Data records
** BEGIN **

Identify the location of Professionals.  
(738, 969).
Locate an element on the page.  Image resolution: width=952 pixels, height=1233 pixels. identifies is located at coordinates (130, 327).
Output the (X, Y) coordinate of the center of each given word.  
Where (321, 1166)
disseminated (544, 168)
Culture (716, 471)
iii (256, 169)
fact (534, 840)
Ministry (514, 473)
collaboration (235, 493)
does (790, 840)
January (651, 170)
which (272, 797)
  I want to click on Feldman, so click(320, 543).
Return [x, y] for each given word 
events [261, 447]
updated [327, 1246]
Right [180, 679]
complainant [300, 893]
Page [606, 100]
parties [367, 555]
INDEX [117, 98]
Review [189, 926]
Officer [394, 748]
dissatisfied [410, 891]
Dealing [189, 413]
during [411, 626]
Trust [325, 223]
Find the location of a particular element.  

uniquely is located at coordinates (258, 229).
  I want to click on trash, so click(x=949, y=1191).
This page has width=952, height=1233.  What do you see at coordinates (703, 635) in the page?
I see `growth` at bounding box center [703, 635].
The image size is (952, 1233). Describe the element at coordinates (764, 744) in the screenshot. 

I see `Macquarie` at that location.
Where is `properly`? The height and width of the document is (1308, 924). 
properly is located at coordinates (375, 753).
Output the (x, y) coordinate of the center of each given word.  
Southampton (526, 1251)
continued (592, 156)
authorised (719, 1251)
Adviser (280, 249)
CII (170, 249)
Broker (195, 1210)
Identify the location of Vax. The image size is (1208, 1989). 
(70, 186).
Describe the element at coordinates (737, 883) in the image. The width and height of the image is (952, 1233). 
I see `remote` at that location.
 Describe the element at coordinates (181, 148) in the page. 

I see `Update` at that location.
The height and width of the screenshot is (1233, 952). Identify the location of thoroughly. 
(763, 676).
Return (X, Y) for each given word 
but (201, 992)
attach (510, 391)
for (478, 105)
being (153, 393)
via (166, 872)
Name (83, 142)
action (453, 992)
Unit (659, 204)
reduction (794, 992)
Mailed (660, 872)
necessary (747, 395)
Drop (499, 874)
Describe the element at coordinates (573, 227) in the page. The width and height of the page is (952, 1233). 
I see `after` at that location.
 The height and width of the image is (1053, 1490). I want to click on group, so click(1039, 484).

** END **

Exercise. Copy the lines above word for word, starting with the line containing "Locate an element" and ending with the line containing "events [261, 447]", both included.

Full response.
Locate an element on the page.  Image resolution: width=952 pixels, height=1233 pixels. identifies is located at coordinates (130, 327).
Output the (X, Y) coordinate of the center of each given word.  
Where (321, 1166)
disseminated (544, 168)
Culture (716, 471)
iii (256, 169)
fact (534, 840)
Ministry (514, 473)
collaboration (235, 493)
does (790, 840)
January (651, 170)
which (272, 797)
  I want to click on Feldman, so click(320, 543).
Return [x, y] for each given word 
events [261, 447]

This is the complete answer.